Real-world clinical utility of tumor whole-genome sequencing in solid cancers

Why this matters for people with cancer

For many people with advanced cancer, the hardest part of treatment is knowing whether a given drug is actually likely to help. This study looks at a powerful test called whole-genome sequencing, which reads nearly all of the DNA changes in a person’s tumor in one go. The researchers asked a simple but crucial question: when this test is used in everyday hospital care, does it really change what happens to patients?

A single test instead of many

Traditional cancer testing often works like a slow relay race. Doctors order one DNA test, wait for the result, then order another, each looking for a different marker that might match a specific drug. This stepwise approach can burn through precious tumor tissue and time. Whole-genome sequencing takes a different tack: from a fresh-frozen tumor sample and a blood sample, it captures almost all DNA changes in a single run. That includes common drug targets, complex rearrangements, signs that a tumor might respond to immunotherapy, and inherited risk variants that could matter for family members. In the Netherlands, one cancer center made this broad test part of routine care for patients with hard-to-treat solid tumors and followed what happened next.

How well the test worked in real life

The team reviewed 1,052 requests for whole-genome sequencing between early 2021 and late 2022. After excluding samples without enough tumor cells or DNA, they obtained successful reports for 793 tumor samples from 723 patients. Most samples came from lung cancers, cancers of unknown primary origin, and soft tissue sarcomas. Turnaround was fast enough for clinical decisions: typically six working days from sample arrival at the sequencing lab to a report back in the hospital. Using the DNA readout, specialists cataloged which tumors had features that could point to existing or experimental treatments and logged those decisions in a molecular tumor board.

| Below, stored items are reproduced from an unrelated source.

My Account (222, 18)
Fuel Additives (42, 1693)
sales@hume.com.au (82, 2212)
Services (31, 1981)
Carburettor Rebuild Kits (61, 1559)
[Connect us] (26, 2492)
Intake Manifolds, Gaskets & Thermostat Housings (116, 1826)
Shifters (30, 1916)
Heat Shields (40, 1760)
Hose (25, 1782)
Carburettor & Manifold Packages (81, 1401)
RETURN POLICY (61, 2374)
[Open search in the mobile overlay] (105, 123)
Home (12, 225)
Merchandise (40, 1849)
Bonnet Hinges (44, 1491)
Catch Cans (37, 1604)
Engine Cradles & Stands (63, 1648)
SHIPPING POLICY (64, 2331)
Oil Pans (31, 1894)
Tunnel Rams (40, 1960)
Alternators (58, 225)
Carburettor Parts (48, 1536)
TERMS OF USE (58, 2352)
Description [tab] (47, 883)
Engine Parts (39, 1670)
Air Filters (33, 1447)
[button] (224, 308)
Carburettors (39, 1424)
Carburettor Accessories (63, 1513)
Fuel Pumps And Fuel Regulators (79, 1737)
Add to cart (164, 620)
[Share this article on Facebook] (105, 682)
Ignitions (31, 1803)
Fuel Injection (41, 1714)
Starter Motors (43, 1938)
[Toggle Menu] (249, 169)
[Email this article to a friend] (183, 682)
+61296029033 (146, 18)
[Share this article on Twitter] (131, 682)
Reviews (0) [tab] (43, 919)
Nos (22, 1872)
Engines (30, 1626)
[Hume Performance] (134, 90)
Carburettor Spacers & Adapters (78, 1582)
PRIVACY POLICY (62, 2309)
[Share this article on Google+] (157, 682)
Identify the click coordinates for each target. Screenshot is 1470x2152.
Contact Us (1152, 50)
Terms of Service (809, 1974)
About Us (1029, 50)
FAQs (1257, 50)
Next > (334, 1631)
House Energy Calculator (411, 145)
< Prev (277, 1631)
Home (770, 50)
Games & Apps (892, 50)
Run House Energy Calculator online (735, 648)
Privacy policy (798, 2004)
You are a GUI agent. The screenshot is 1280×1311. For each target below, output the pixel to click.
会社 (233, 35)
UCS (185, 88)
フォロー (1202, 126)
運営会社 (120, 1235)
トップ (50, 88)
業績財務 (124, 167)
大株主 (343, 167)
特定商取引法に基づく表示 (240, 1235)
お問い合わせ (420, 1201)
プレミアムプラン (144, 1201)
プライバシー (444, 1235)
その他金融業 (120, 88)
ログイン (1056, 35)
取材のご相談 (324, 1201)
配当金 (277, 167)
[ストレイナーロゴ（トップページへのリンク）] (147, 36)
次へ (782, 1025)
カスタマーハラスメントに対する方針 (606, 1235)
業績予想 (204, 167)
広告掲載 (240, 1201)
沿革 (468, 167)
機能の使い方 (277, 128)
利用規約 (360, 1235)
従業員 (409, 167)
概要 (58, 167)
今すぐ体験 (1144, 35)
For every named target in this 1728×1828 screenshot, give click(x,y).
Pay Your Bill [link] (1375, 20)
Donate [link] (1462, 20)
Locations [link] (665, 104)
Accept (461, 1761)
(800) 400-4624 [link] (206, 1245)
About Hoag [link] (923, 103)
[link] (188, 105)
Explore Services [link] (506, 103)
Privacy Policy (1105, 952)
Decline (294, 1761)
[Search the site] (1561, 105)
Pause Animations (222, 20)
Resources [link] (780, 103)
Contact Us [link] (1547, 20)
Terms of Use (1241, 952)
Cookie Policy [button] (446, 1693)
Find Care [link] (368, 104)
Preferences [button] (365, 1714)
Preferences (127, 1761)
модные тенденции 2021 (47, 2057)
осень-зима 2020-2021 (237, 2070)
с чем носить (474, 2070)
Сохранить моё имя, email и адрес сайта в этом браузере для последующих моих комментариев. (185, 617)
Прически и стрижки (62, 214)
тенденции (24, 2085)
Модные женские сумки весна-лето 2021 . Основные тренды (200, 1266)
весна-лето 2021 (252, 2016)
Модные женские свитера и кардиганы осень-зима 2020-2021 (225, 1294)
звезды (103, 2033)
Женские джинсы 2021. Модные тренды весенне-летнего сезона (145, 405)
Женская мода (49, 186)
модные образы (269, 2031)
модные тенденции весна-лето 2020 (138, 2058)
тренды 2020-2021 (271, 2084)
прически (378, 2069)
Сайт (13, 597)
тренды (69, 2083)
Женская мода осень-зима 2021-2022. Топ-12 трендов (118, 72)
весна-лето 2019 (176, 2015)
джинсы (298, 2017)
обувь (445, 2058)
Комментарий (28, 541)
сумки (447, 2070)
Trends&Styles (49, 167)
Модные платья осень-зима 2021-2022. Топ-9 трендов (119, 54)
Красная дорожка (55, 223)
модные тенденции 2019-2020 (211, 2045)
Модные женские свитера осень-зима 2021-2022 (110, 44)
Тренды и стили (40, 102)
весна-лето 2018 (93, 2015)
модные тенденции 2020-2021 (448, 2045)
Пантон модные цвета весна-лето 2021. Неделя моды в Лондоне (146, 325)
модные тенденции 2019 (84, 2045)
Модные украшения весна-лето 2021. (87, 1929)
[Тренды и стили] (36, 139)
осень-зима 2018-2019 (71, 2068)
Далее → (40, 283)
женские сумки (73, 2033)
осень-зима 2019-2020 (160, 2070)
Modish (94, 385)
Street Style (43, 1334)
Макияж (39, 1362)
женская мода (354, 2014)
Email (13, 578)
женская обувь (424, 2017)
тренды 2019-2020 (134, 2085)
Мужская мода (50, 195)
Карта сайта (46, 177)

Finding more options than standard panels

Across all patients, 73% had at least one “actionable” DNA signal that could guide therapy selection or avoidance. About a quarter had markers linked to drugs already reimbursed as standard care, while nearly two-thirds had markers that could make them eligible for clinical trials or early-access programs. When the researchers digitally mimicked what would have been seen with smaller targeted gene panels, they found that even a large 523-gene test would have missed important opportunities in roughly one in ten patients, particularly complex gene fusions and a pattern called homologous recombination deficiency that points to sensitivity to certain drugs. Whole-genome sequencing also uncovered clinically relevant inherited variants in about 6.5% of patients, half of which had not been picked up by previous genetic testing.

Solving mystery cancers and guiding treatment

A striking benefit emerged for people with cancers of unknown primary origin, where doctors can see metastases but cannot find where the cancer started. In 63% of these cases, the genome test helped pin down a likely tissue of origin or refine the diagnosis, often allowing doctors to switch from vague “unknown primary” regimens to more tailored, tumor-type-specific treatment. Overall, 41% of all tested patients experienced a concrete clinical consequence of the whole-genome report: starting a biomarker-guided drug, entering a trial, receiving a revised or clarified diagnosis, or being referred for genetic counseling. For some patients with established diagnoses, the test even led to reclassification or finer subtyping of their cancer, with direct treatment changes.

What it meant for survival

Because this was not a randomized trial, the researchers could not prove cause and effect, but they could compare groups. Among patients whose tumors carried at least one actionable marker, those who actually received biomarker-informed therapy after whole-genome sequencing lived a median of 405 days after the report, versus 309 days for similar patients who did not receive such treatment—about a 31% gain. The benefit was most pronounced when the genome test was done before any systemic therapy: in this group, survival for patients receiving guided treatment had not yet reached a median at four years, clearly longer than for those treated without genomic guidance or not treated systemically at all. In contrast, when sequencing was delayed until after one or more treatment lines, the survival edge largely disappeared.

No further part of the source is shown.